文章目录
  1. 1. 01 Introduction and Overview
  2. 2. 02 The Graphics Pipeline and WebGL I: Overview and Transformations
    1. 2.1. what is computer graphics
    2. 2.2. the graphics pipeline
  3. 3. 03 The Graphics Pipeline and WebGL II: Lighting and Shading, Fragment Processing
  4. 4. 04 The Graphics Pipeline and WebGL III: OpenGL Shading Language(GLSL 1.10)
  5. 5. 05 The Human Visual System
  6. 6. 06 The Graphics Pipeline and OpenGL IV: Stereo Rendering, Depth of Field Rendering, Multi-pass Rendering
  7. 7. 07 HMD Display Optics I
  8. 8. 08 Head Mounted Display Optics II
  9. 9. 09 Inertial Measurement Units I
  10. 10. 10 Inertial Measurement Units II
  11. 11. 11 Positional Tracking I
  12. 12. 12 Positional Tracking II
  13. 13. 13 Spatial Sound
  14. 14. 14 Haptics
  15. 15. 15 Panoramic Imaging and Cinematic VR
  16. 16. 16 VR Engines and Unity

Stanford EE267 学习笔记

History :
2017-04-03 基于 Spring 2017 的课件记录的笔记。

EE267是Stanford在2016年3月28第一次开设的关于Virtual Reality(VR)的课程,整个课程持续差不多2个月左右时间,每节课1个半小时,每周2节课,一共10周的课程,总计30小时 ….
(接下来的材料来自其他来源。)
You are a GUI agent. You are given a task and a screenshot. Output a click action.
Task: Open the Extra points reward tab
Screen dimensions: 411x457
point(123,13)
Prerequisites: C++, MATH51, CS148, CS248
Reading:

Description:
OpenGL and WebGL, real-time rendering, 3D display systems, display optics & electronics, IMUs and sensors, tracking, haptics, rendering pipeline, multimodal human perception and depth perception, stereo rendering, presence. Emphasis on VR technology.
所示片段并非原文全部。